Bien que l’article R.421-39 du Code de l’urbanisme organise les modalités d’affichage des permis de construire obtenus tacitement, l’article 23-2° de la loi n°2000-321 du 12 avril 2000 relative aux droits des citoyens dans leurs relations avec les administrations est néanmoins applicable lorsque ces formalités n’ont reçu aucun commencement d’exécution. Il s’ensuit qu’en pareil cas, ce permis de construire tacite ne peut plus être légalement retiré passé un délai de deux mois à compter de sa formation.

CAA. Marseille, 1er juin 2006, M. Dominique X., req. n°04MA02608 & CAA. Nancy, 4 août 2006, M. Karen X., req.

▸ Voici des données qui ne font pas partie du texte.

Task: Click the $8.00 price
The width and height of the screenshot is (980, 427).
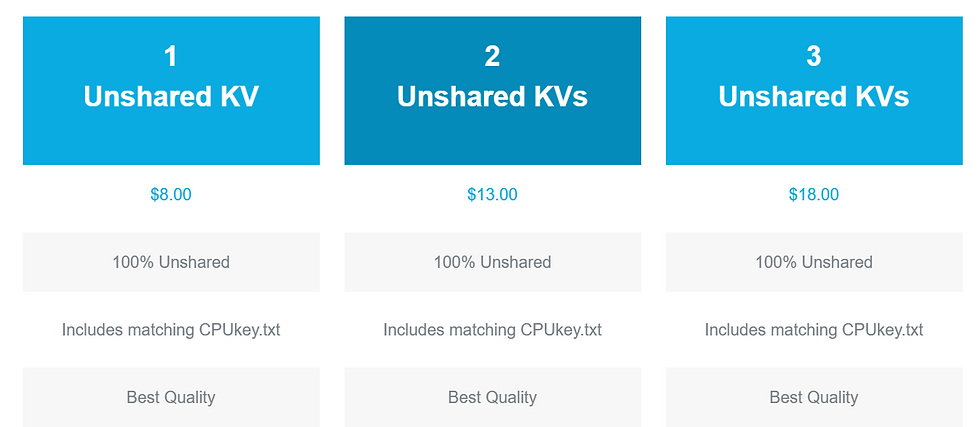Action: tap(171, 194)
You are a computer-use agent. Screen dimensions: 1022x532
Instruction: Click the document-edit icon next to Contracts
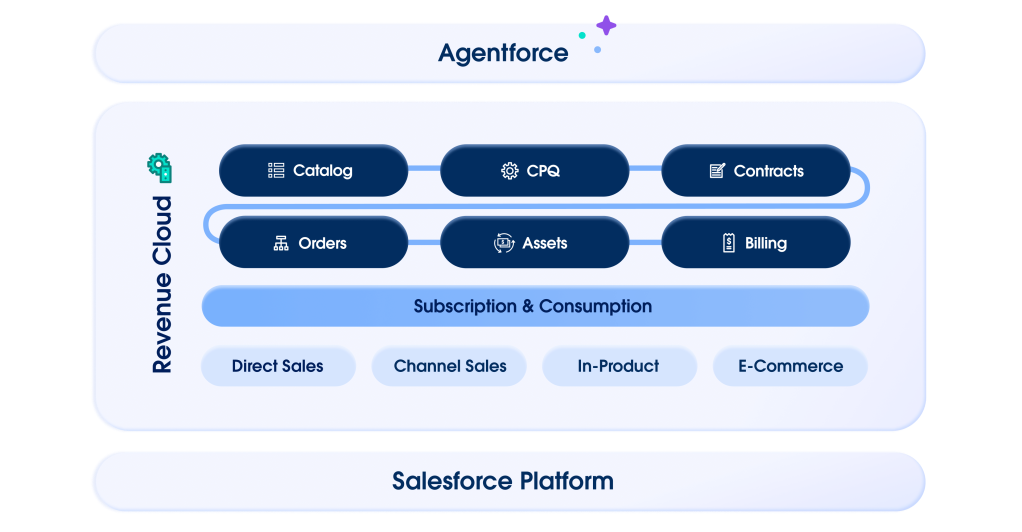tap(717, 171)
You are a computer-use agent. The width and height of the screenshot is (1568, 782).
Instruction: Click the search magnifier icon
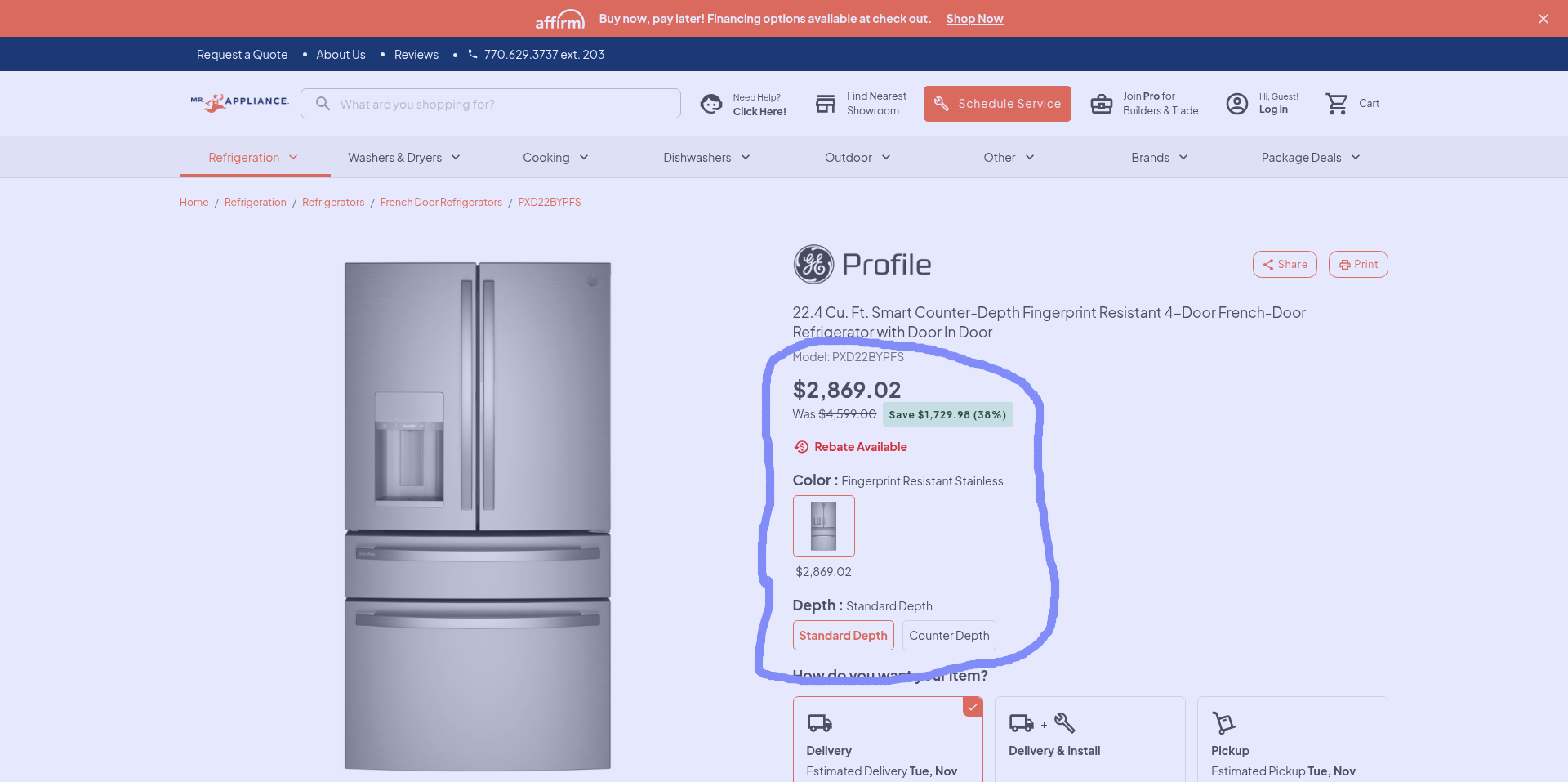click(323, 104)
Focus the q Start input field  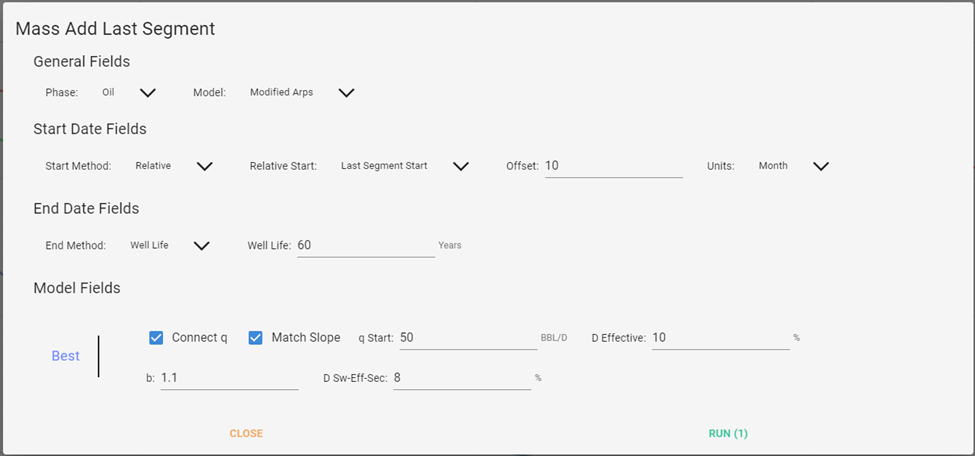[x=468, y=338]
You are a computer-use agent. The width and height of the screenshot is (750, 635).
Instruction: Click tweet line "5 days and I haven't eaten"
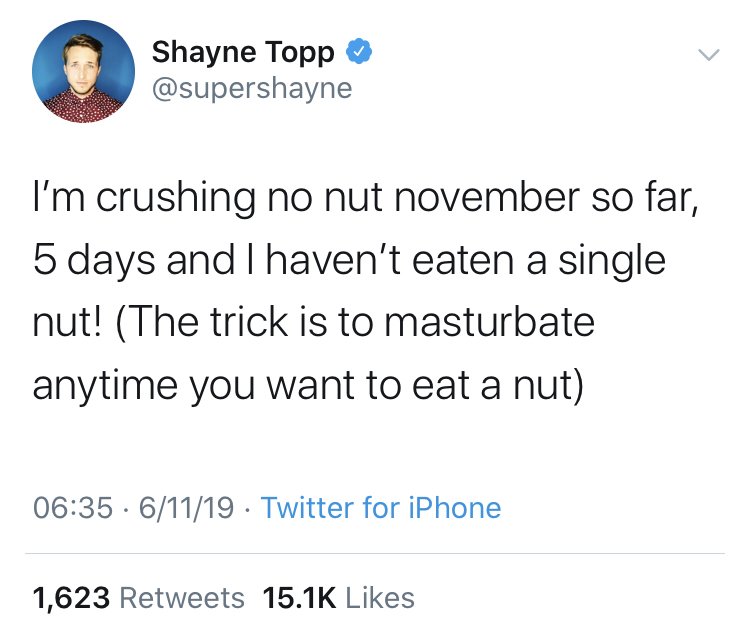tap(349, 261)
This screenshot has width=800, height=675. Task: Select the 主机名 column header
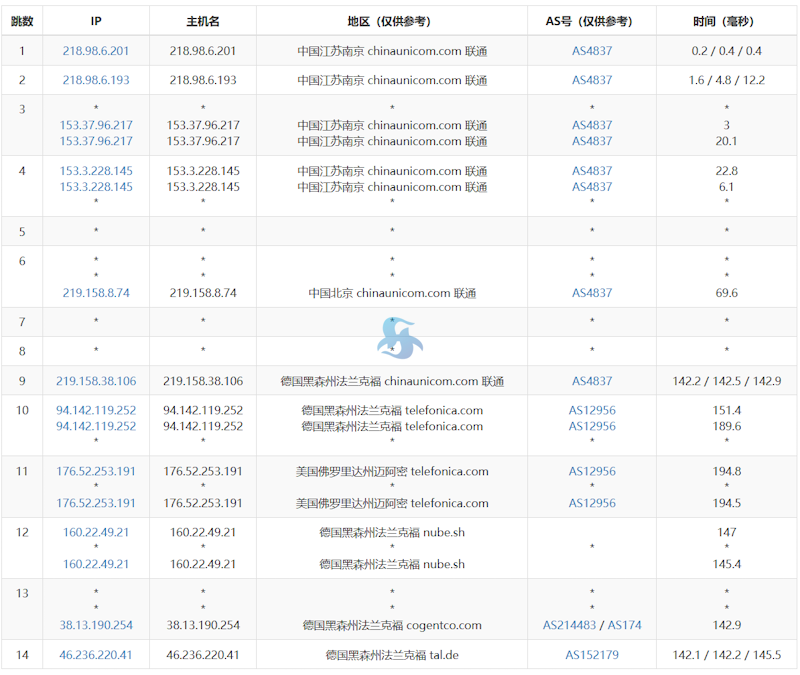(203, 21)
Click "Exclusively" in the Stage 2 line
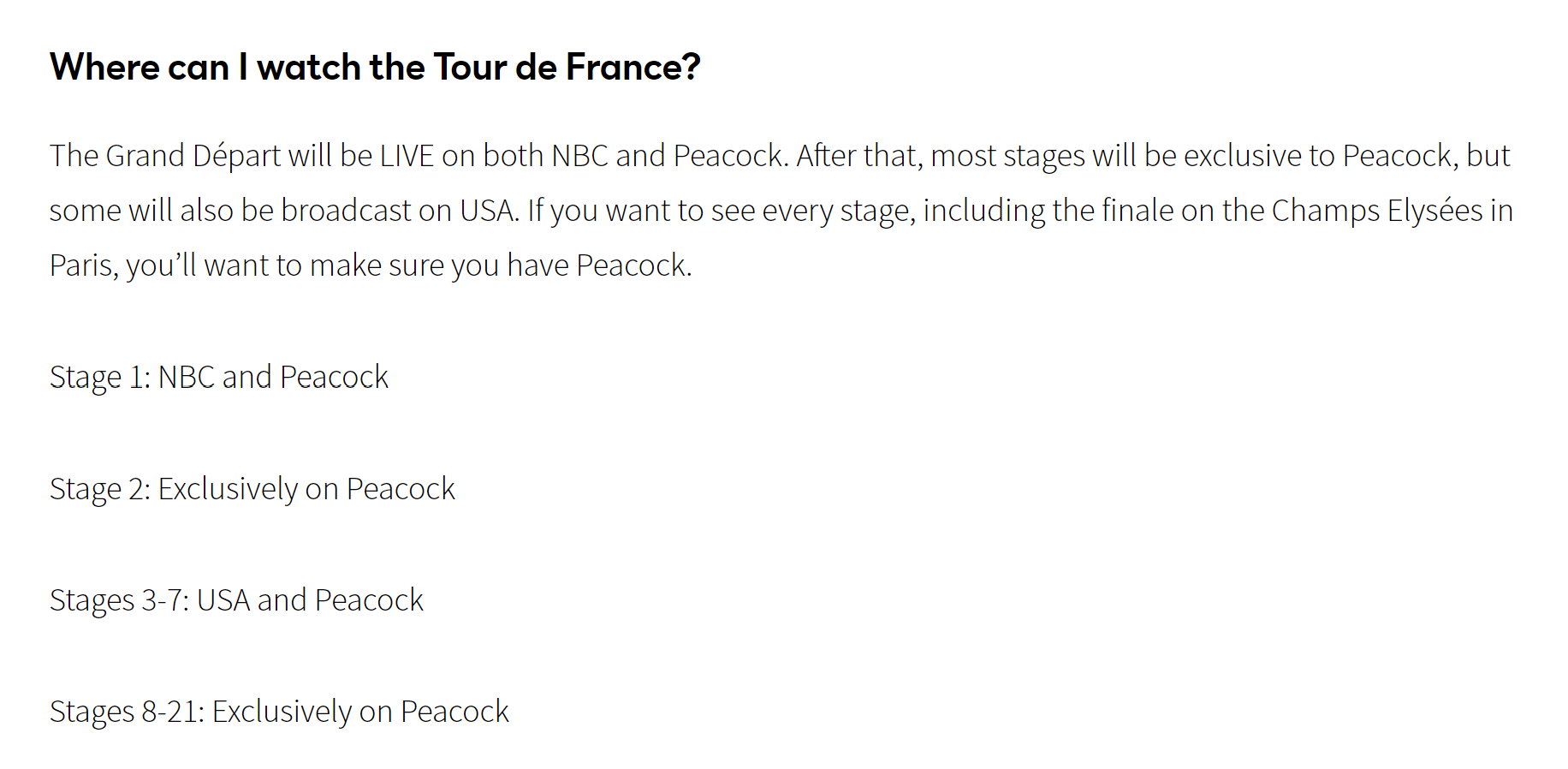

N°05NC00085


Les deux arrêts commentés apportent une intéressante précision s’agissant des règles applicables en matière de retrait de permis de construire tacite.

Rappelons, en effet, qu’à la double condition (CE. 4 juillet 1980, Brumbt, req. n°16.156) que, d’une part, la lettre de notification des délais d’instruction prescrite par l’article R.421-12 du Code de l’urbanisme l’ait expressément indiqué et que, d’autre part, le projet objet de la demande de permis de construire ne relève d’aucun des cas prévus par l’article R.421-19 du Code de l’urbanisme, l’expiration des délais d’instruction de la demande emportent la formation d’une autorisation tacite lorsqu’à cette échéance, l’administration compétente n’a pas statué sur la demande (CE. 24 mai 1995, Sté civile du domaine agricole de Roumegou, req. n°134.236).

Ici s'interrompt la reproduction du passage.